Poorer countries and climate change
Finance is trying to price-in the different impacts of climate change on different countries – so that they can price bonds appropriately. It isn't looking so good:
- "Around 12% of low to lower-middle income nations’ economic output will be under threat, compared to 3% for high and upper-middle income states, the ratings agency said in a report based on a “moderate” scenario. South Asia is particularly at risk – 10 times more so than Europe – due to its exposure to storms, floods and rising sea levels."

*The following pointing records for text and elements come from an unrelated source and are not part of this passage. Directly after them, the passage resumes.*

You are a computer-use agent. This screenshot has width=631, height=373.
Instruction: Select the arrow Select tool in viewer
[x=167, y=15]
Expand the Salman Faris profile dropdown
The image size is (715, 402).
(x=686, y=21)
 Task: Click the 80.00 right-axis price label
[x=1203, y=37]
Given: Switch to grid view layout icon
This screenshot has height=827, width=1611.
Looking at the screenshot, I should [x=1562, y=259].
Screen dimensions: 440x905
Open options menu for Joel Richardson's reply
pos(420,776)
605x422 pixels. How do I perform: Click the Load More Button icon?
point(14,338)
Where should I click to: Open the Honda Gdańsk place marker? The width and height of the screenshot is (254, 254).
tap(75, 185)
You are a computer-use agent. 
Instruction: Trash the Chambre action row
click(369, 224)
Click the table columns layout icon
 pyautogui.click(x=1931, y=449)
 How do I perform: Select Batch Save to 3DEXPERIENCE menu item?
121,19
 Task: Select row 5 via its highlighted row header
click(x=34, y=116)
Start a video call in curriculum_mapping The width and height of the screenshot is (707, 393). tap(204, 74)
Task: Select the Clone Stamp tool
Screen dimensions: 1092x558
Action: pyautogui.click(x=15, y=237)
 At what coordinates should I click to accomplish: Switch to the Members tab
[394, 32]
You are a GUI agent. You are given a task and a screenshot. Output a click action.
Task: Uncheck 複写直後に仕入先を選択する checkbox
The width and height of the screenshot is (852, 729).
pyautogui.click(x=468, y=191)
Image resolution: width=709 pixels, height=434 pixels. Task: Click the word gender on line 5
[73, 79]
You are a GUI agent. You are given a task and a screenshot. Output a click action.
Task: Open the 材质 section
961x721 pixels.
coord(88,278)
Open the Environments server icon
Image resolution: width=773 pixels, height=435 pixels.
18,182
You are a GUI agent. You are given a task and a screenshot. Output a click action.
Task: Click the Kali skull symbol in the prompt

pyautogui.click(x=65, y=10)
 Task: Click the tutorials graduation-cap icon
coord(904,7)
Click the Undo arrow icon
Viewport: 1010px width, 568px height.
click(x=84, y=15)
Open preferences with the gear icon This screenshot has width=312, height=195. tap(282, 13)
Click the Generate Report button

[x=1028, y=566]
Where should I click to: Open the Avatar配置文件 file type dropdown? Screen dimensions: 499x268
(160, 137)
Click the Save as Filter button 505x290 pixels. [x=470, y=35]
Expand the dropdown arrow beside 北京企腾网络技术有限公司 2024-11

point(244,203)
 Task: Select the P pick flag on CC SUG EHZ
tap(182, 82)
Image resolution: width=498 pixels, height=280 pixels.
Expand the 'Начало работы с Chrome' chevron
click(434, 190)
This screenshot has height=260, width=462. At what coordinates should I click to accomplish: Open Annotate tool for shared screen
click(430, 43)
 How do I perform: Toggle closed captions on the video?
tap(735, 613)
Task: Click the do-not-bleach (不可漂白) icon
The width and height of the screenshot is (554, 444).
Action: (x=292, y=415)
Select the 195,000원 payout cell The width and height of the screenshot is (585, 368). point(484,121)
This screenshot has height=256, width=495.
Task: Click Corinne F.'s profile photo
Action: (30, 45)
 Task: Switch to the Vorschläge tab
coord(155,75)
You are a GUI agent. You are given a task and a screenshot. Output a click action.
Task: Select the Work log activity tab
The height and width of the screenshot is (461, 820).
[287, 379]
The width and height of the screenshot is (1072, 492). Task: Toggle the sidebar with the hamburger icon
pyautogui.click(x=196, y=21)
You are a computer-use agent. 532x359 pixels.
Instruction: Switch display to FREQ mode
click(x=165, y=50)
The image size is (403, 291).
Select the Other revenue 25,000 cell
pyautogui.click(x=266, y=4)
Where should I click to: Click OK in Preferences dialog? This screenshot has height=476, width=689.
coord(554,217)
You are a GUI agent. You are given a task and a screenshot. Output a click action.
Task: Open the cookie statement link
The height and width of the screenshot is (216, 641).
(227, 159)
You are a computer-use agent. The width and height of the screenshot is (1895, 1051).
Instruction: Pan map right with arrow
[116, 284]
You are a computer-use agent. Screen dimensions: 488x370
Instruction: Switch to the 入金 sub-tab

- "The study is mainly based on a scenario that projects an average temperature increase of 1.8°C, versus the Paris Agreement’s aim of limiting a temperature rise to “well below” 2°C."
So, not really useful for a reality of 4°C+ which we are galloping towards.
Not to worry though, it isn't like current USA monetary policy will help local investment in green technology.
But, it will help employment and job displacement in North America via technological change and weird new outsourcing like at Freshii's new "virtual" cashier.
US Childcare Workers
Of course, the Canadian example is so much better with our feminist PM, right?
- Nearly 302,000 people worked in child care in Canada, making up 1.8 per cent of the total working population.
- Workers make less than half of the average national income or $24,100 annually.
- Canadian employment among child-care workers was 21 per cent lower in February 2021 than it was before the COVID-19 pandemic in February 2020.